**Document excerpt**
BEGIN

Rate limiting and caching

Property	Default	Description
`chartsearchai.rateLimitPerMinute`	`10`	Maximum queries per user per minute. Set to `0` to disable
`chartsearchai.cacheTtlMinutes`	`0`	Minutes to cache identical (patient, question) answers. Set to `0` to disable (default)

Audit

Property	Default	Description
`chartsearchai.auditLogRetentionDays`	`90`	Audit log entries older than this are purged daily. Set to `0` to retain all

6. Grant privileges

Privilege	Purpose
AI Query Patient Data	Execute chart search queries
View AI Audit Logs	Access the audit log endpoint

7. Indexing

When chartsearchai.embedding.preFilter is true (default), patient records are automatically indexed on first chart access for whichever retrieval pipeline is active. Subsequent data changes trigger automatic re-indexing via AOP hooks on encounter, obs, condition, diagnosis, allergy, order, program enrollment, medication dispense, and patient merge operations.

Embedding pipeline (default): Uses an ONNX embedding model for vector similarity search. A bulk backfill task ("Chart Search AI - Embedding Backfill") is available in Admin > Scheduler > Manage Scheduler to pre-index all patients. The default model is all-MiniLM-L6-v2 (general-purpose, 384 dimensions). Any BERT-based ONNX embedding model can be used as a drop-in replacement by updating chartsearchai.embedding.modelFilePath and chartsearchai.embedding.vocabFilePath. Embedding dimensions are auto-detected from the model output, so models with any dimension size work without code changes. After switching models, existing embeddings are incompatible — run the backfill task to re-index all patients with the new model.

Lucene pipeline (chartsearchai.retrieval.pipeline=lucene): Uses Apache Lucene BM25 text search with English stemming. No ONNX model files are required. The Lucene index is stored at <openmrs-application-data-directory>/chartsearchai/lucene-index/ and is built automatically on first patient access. This pipeline is simpler to set up (no model download needed) and may be preferred for environments where the ONNX model is unavailable.

END

**Tasks for this exercise**
(a) Rewrite the paragraph of the configuration excerpt that begins "Embedding pipeline (default)" as a bulleted list, keeping its main facts.
(b) Summarize the configuration excerpt in two sentences.
(c) Answer these questions from the configuration excerpt:
(i) What is the default value of chartsearchai.rateLimitPerMinute?
(ii) How many days are audit log entries kept by default?
(iii) Where is the Lucene index stored?
The collected data that comes after the configuration excerpt is separate material, unrelated to it.

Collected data

BEGIN

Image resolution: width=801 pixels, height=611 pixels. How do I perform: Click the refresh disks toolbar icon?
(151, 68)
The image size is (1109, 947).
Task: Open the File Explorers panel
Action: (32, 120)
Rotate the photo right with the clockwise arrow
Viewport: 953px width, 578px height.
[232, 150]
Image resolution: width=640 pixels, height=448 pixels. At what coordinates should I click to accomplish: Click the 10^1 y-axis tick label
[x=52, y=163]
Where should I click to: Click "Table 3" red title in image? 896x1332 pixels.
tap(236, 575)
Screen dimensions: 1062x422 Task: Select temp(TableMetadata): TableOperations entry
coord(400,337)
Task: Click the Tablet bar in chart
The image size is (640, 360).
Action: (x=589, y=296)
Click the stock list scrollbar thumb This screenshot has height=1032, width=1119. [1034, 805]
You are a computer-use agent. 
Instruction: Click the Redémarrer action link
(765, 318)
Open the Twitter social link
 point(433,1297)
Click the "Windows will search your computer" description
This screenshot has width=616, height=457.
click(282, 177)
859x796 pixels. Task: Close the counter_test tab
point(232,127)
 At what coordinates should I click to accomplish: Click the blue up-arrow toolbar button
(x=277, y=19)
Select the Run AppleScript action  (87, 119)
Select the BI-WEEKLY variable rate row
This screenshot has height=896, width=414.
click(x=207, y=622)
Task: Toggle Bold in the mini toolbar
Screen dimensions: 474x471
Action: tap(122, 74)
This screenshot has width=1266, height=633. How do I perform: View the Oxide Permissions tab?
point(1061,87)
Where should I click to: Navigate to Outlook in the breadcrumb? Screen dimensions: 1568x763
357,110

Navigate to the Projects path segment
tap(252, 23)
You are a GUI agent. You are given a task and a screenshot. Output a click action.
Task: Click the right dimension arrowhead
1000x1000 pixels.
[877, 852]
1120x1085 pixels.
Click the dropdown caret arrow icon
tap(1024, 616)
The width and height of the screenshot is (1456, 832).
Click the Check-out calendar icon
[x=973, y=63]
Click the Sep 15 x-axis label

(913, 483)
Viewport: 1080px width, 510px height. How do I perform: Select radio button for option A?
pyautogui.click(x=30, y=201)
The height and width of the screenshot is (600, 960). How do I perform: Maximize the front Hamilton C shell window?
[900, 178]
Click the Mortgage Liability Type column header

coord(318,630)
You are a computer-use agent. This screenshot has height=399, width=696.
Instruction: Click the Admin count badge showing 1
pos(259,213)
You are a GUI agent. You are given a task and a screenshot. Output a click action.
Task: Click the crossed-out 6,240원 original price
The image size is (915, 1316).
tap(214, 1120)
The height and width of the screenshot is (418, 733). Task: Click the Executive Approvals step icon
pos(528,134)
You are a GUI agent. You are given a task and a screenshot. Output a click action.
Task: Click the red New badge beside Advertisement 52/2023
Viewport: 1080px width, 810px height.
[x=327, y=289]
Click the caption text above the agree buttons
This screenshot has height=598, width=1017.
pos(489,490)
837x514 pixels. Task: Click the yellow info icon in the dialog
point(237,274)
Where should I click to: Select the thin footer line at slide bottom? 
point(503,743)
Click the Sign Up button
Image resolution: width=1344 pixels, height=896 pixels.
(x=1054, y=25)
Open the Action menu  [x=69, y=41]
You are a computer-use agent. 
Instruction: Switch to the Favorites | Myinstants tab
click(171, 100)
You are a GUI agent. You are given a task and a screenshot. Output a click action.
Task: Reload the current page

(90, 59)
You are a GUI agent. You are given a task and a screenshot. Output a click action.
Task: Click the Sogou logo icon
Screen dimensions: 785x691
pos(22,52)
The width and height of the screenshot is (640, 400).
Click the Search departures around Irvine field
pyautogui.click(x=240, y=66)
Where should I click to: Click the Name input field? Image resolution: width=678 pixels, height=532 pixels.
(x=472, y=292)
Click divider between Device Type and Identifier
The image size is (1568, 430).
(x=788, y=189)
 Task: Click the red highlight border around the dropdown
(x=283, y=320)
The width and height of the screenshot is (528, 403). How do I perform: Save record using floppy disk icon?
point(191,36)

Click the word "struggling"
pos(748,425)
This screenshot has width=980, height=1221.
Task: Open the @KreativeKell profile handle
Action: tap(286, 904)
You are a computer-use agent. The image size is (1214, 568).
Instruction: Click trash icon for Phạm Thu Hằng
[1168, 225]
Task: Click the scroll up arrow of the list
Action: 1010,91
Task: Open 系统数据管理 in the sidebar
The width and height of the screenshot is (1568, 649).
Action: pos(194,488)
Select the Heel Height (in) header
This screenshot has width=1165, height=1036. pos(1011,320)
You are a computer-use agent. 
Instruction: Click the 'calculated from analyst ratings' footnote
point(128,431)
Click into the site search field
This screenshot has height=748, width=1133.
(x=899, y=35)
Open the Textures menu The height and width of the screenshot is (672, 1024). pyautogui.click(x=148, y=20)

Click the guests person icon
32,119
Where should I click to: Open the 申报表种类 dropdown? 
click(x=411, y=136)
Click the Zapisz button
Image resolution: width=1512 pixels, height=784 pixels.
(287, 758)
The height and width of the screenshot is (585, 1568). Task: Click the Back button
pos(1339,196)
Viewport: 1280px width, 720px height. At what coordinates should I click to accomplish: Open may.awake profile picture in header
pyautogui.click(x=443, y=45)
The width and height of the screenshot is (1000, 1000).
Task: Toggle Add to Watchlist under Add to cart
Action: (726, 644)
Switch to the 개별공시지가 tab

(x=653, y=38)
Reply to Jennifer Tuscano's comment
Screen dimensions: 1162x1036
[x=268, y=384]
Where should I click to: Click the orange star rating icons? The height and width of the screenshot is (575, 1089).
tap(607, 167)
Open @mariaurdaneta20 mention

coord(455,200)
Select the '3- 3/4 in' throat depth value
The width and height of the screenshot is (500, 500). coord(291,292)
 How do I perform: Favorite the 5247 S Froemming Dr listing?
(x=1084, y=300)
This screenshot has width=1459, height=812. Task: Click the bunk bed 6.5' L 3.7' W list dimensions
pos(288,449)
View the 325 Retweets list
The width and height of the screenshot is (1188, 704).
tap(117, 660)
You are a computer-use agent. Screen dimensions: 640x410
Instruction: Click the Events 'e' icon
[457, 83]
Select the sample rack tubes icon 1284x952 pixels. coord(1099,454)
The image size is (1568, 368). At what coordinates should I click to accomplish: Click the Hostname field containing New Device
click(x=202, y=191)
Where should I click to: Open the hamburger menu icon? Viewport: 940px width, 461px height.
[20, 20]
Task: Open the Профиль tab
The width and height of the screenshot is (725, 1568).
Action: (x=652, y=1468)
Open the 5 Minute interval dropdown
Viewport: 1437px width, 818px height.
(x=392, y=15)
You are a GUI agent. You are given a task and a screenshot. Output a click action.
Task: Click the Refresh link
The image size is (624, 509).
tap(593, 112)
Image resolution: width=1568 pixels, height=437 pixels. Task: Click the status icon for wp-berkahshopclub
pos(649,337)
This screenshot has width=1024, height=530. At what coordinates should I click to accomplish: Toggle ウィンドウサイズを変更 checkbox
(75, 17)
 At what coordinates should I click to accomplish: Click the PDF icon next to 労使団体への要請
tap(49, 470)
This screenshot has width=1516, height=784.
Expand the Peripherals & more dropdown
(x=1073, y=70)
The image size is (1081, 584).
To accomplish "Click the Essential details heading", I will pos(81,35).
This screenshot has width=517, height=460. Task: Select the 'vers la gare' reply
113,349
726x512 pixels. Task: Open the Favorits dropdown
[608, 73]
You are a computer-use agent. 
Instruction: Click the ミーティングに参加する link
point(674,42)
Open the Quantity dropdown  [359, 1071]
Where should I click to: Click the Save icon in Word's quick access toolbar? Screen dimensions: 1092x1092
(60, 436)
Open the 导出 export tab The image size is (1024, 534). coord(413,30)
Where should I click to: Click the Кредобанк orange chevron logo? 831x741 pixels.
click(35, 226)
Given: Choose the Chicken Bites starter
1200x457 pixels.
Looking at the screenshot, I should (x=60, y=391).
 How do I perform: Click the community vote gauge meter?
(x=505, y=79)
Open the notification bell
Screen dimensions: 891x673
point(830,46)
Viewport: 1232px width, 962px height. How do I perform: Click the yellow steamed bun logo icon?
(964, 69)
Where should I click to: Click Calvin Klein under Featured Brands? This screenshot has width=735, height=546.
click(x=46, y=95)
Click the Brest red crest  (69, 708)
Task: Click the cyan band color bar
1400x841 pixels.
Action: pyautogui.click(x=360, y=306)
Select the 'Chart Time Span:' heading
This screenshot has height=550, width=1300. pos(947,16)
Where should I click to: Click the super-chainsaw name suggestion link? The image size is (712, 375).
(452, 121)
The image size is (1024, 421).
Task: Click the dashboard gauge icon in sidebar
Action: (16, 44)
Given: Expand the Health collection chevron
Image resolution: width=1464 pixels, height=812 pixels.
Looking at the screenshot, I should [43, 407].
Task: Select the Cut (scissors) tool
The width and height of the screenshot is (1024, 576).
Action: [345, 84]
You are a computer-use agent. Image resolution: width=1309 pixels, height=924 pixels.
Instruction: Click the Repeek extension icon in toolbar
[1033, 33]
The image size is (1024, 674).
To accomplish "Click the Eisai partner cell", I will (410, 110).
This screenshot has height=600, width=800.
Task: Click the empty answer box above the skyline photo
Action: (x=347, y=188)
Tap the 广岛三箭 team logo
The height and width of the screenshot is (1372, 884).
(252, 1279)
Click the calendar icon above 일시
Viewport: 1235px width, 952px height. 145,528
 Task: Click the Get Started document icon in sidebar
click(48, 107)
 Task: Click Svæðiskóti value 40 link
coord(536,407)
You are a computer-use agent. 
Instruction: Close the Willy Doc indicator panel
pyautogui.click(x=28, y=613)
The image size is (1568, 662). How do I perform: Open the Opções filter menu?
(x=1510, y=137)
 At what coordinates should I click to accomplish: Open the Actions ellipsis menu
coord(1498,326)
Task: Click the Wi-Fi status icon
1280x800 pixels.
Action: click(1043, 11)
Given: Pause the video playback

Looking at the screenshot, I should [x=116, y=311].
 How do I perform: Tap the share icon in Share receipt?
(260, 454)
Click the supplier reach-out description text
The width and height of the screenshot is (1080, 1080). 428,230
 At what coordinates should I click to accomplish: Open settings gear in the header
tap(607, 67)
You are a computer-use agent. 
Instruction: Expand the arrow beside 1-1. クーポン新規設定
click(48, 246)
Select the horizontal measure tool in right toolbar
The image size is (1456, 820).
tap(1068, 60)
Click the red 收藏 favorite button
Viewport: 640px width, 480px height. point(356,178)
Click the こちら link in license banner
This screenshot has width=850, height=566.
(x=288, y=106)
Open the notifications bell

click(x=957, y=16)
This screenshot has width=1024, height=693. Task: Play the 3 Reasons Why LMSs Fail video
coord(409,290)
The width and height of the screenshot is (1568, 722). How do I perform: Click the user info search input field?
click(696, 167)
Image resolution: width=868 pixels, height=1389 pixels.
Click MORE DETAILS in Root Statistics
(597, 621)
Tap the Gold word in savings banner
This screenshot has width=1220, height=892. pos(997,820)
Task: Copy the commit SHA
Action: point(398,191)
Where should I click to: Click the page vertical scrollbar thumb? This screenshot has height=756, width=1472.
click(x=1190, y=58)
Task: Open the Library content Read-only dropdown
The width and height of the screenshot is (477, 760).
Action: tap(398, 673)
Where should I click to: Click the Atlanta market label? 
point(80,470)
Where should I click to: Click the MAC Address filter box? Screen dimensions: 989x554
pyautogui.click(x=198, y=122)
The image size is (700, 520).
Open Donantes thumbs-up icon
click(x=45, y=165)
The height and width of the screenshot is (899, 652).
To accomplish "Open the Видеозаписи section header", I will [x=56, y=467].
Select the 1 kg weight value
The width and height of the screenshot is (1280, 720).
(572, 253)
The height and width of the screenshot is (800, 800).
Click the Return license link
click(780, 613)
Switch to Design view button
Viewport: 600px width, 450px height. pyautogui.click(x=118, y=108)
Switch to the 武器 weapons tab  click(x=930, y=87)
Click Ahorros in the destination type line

END

**Answers**
(a)
- Uses an ONNX embedding model for vector similarity search.
- A bulk backfill task ("Chart Search AI - Embedding Backfill") in Admin > Scheduler > Manage Scheduler can pre-index all patients.
- The default model is all-MiniLM-L6-v2 (general-purpose, 384 dimensions).
- Any BERT-based ONNX embedding model can replace it by updating chartsearchai.embedding.modelFilePath and chartsearchai.embedding.vocabFilePath.
- Embedding dimensions are auto-detected from the model output, so any dimension size works without code changes.
- After switching models, existing embeddings are incompatible, so the backfill task must be run to re-index all patients.

(b) The configuration excerpt lists properties for rate limiting (10 queries per user per minute by default), answer caching (disabled by default), and audit log retention (90 days by default), along with privileges for running chart search queries and viewing audit logs. By default, patient records are indexed automatically on first chart access and re-indexed when data changes, using either the default ONNX embedding pipeline or a Lucene BM25 text search pipeline that needs no model files.

(c)
(i) 10
(ii) 90
(iii) At <openmrs-application-data-directory>/chartsearchai/lucene-index/